Man/Woman on the Run Hides Out in a Dance Studio; Comedy Ensues: And, unfortunately, singing. More often than not, the singing’s worse.

Sensitive, Movie-Buff Hit Man Retires to Home Town, Then Discovers He Never Really Left: What a long, strange trip this usually is, especially when references to Lash LaRue start popping up.

Ordinary Guy Finds Out He’s “The One” to Save the World; Stupidity Ensues: Also boring, slow-motion fistfights and pseudo-martial arts mayhem. Yuck.

Seminal Ancient Battle Gets “Reimagined” for the Screen with Posturing and CGI Blood: At this juncture, the squibs of yore seem more realistic. Add macho yelling and stir.

Multiple Stories About Folks Around the World Intertwine Tediously: Please, please stay with fewer characters. Once you spin a web surrounding too many people, the movie loses focus.

Dance Team Saves the Town Via Dreadful Flash-Mob Theatrics and Cheap Sentimentality: Possibly the least credible plot device of any film in this bunch. And I’m including the zombie one.

Setter’s ‘Spective: The Slo-Mo and the Furious

Setter Drawing for Blog 082613I blame you, Akira Kurosawa.

Remember: You started it. Or rather, you helped popularize the use of slow-motion photography in fight scenes–specifically via two different shots of villains dying in The Seven Samurai.

I adore your films, Akira. But I’m not happy with the seeds you’ve sown.

Ok, so you’re not responsible for all that ludicrous pseudo-Spartan posturing in 300. Or the (prolific) guts and glory in The Wild Bunch. But without those scenes in Samurai, we wouldn’t be so deluged with half-speed onscreen violence.

Granted, you used slow motion judiciously–and I think that’s what separates you from the rest. Peckinpah’s technique can hardly be called subtle, but his Bunch certainly packs a punch. Not so much all that silliness in 300, where the idea seemed to be showing how cool it is to kill ancient Persians with as much CGI blood as possible.

And I think that’s where all this slo-mo falls rather quickly on its face.
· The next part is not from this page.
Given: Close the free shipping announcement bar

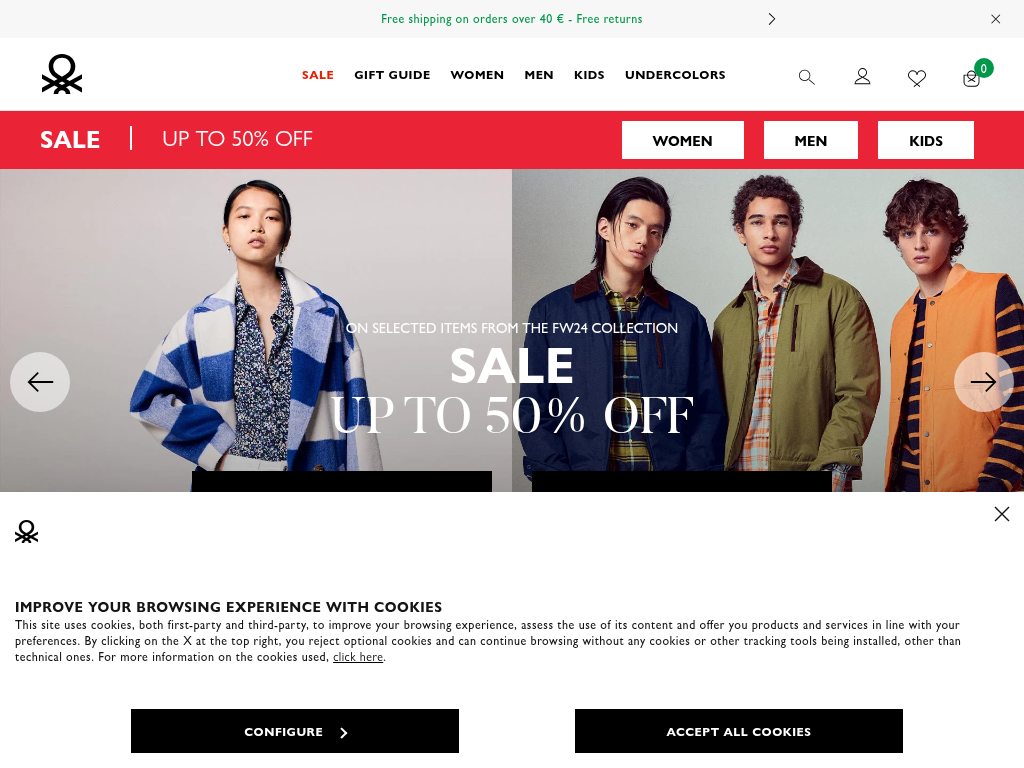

We’ve diluted its purpose, the whole point of its effectiveness. See it once in a while, and it’s as startling as a flower in snow. Yet watch it over and over again, and it loses its potential impact. Today, it seems to be de rigueur in “action” scenes, as if directors have forgotten how to film normally. So it has become showy instead of telling, obvious instead of shocking.

Frankly, I’d rather see My Dinner with Andre. That’s got more action than any Matrix pose-a-rama.

So Kurosawa, I’m going to take time out from praising you to gripe a bit, though with a heavy heart. Because I know as much as I loathe what slo-mo has become, without it we wouldn’t be what we are today.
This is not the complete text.